The new center would be accessible to seniors who travel by bus since there is a bus stop nearby on Civic Center Way. To get the seniors to and from the bus stop to the center, the city is considering the idea of purchasing a four-seat golf cart.
Kearsley added there would be enough money left over to purchase furnishings for the center as well.
But aside from being too small, some thought the proposed center would also isolate the seniors. Some also complained the deal was done behind closed doors and would leave them out in the cold.
“We reject the proposal, as we understand it, as inadequate in size and having no long-term equity,” said Kay Bobbe, vice president for the Malibu Senior Citizens Club, in a letter to the Parks and Recreation Commission.
The mobile modular building would cost $111,483 and will be available in August, said club leaders. And even if the cost to prepare the land, grade it and set up the unit is not included, some seniors still feel it is a better value in the long run.
Other seniors concurred with that point of view.
“What the Malibu Township Council (MTC) would like to see is a community building,” said Frank Basso, MTC member.
“I, being a senior citizen want to be around young people.

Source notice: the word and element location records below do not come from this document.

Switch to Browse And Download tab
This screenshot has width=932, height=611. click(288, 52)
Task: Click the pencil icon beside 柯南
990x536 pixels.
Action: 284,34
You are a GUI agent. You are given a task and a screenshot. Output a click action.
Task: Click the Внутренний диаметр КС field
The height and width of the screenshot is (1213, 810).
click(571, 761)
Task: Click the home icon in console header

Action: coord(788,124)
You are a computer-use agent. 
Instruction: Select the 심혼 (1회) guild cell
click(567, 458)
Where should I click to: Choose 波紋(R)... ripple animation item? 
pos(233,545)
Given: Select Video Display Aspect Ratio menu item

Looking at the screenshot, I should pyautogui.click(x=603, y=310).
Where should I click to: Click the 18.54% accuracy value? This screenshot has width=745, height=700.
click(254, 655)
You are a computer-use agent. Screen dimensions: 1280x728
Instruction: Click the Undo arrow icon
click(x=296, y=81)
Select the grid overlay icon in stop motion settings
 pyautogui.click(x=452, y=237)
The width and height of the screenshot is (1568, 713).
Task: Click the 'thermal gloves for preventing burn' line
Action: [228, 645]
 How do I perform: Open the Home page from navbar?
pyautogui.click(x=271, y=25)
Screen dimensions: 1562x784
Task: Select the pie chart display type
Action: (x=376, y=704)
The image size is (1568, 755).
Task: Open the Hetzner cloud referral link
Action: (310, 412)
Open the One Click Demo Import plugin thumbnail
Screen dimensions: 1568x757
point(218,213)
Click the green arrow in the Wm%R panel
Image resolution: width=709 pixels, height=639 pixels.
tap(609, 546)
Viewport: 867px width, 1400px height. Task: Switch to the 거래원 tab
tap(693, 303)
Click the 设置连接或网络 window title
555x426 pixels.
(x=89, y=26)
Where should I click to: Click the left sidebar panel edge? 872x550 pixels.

It makes me feel younger and part of the society,” he said, noting that taking isolating the seniors is wrong. “Young people can learn from the old and the old can get the energy from the young.”
However, not all agreed with his point of view.
Jo Fogg, former president of the Senior Citizen Club, supports the idea of the center as proposed by the city.
“We want it in our lifetime and this will provide a location,” she said.
She, too, would like to see the young and the old come together, however, until an ideal permanent solution is found, she is grateful for the temporary senior quarters.
“This is a great start,” Fogg said. “It’s a senior center, no longer a senior club.”
Fogg said she is unwilling to let positive plans be overturned by negativity.
“If we come to any bumps, we will smooth them out,” she said. “If there is a time when we find a new location to have our own building, we will pick up our stuff and move.
“This is a good thing for our community.”